Чернобыль — древний, упоминаемый в летописях еще 900 лет назад городок, стал всемирно известным лишь после аварии на ЧАЭС. О том, что это — место историческое, а для многих евреев святое, советские партчиновники заставили многих забыть. Они успешно закатали под асфальт почти двухсотлетнюю могилу цадика Менахема Чернобыльского и двух его ближайших последователей. Лишь относительно недавно их отыскали так называемым рамочным способом. О зверствах фашистов, закопавших здесь живьем около тысячи евреев, тоже предпочитали не говорить. Но в последние годы часть евреев, едущих из разных стран мира в Умань, направляется и сюда — в зону, где почти никто не живет. А ведь еще каких-то 100 лет назад здесь бурлила жизнь евреев.
Автобиографическая повесть «Далекие годы» замечательного писателя Константина Паустовского начинается словами: «Я был гимназистом последнего класса киевской гимназии, когда пришла телеграмма, что в усадьбе Городище, около Белой Церкви, умирает мой отец». Единственный храбрый «балагула» (извозчик) Брегман чудом перевозит гимназиста через разлившуюся Рось по дамбе, залитой водой по пояс. Благодаря этому Паустовский успевает на похороны, а заодно и проникается дивной стариной, услышанной от еще живого деда-казака и бабки-турчанки, которую дед добыл, попав в плен на турецкой войне. Тот же дед, знающий массу казацких и чумацких песен, «думок», показывает юному писателю семейные реликвии: «Универсал» и печать остались у нас в семье от гетмана Сагайдачного, нашего отдаленного предка, наши деды и прадеды пахали землю и были самыми обыкновенными терпеливыми хлеборобами, хотя и считались потомками запорожских казаков».

:::

**Задание**
Перепишите отрывок текста о Чернобыле от слов «Чернобыль — древний, упоминаемый» до слов «бурлила жизнь евреев.» включительно, заменив «городок» на «город».

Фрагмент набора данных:
:::

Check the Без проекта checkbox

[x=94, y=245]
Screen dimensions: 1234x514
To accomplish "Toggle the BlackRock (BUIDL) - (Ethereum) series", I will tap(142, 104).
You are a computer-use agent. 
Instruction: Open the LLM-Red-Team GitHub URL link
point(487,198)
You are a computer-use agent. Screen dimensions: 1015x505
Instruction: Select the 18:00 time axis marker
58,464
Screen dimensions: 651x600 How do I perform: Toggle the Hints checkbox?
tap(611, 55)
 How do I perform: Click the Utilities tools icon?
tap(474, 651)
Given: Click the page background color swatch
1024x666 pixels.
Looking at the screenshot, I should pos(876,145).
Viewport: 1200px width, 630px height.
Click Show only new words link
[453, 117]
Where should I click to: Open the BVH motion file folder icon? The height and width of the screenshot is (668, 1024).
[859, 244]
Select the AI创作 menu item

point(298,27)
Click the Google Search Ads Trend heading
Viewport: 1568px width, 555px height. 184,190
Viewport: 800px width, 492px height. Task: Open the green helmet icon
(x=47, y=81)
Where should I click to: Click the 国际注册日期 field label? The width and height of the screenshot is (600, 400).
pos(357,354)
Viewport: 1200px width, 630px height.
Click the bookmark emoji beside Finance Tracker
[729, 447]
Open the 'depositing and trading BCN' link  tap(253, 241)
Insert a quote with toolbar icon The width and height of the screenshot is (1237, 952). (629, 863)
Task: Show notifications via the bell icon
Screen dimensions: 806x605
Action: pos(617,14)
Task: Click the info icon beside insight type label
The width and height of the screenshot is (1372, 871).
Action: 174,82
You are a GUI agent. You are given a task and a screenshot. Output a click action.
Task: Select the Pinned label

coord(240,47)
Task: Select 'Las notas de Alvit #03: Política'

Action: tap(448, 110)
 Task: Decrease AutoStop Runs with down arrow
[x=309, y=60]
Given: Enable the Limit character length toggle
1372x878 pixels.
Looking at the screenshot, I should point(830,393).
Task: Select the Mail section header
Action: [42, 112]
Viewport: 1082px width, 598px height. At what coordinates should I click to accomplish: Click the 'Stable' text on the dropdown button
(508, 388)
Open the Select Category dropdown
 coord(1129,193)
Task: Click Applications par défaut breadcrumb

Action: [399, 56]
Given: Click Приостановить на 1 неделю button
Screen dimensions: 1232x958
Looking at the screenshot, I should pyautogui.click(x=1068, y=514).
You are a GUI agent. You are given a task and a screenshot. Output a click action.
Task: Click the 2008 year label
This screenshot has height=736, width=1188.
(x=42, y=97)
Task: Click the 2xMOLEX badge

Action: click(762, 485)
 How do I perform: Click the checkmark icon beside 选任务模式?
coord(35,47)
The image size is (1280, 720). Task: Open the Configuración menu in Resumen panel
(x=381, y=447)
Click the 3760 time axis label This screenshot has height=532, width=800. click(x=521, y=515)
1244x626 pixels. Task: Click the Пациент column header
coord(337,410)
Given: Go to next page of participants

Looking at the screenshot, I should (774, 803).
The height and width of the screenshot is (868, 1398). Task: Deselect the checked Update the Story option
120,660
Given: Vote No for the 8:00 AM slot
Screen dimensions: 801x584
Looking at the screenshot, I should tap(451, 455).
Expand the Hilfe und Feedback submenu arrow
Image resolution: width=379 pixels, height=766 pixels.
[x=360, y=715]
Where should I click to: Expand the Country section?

:::

**Ожидаемый ответ**
Чернобыль — древний, упоминаемый в летописях еще 900 лет назад город, стал всемирно известным лишь после аварии на ЧАЭС. О том, что это — место историческое, а для многих евреев святое, советские партчиновники заставили многих забыть. Они успешно закатали под асфальт почти двухсотлетнюю могилу цадика Менахема Чернобыльского и двух его ближайших последователей. Лишь относительно недавно их отыскали так называемым рамочным способом. О зверствах фашистов, закопавших здесь живьем около тысячи евреев, тоже предпочитали не говорить. Но в последние годы часть евреев, едущих из разных стран мира в Умань, направляется и сюда — в зону, где почти никто не живет. А ведь еще каких-то 100 лет назад здесь бурлила жизнь евреев.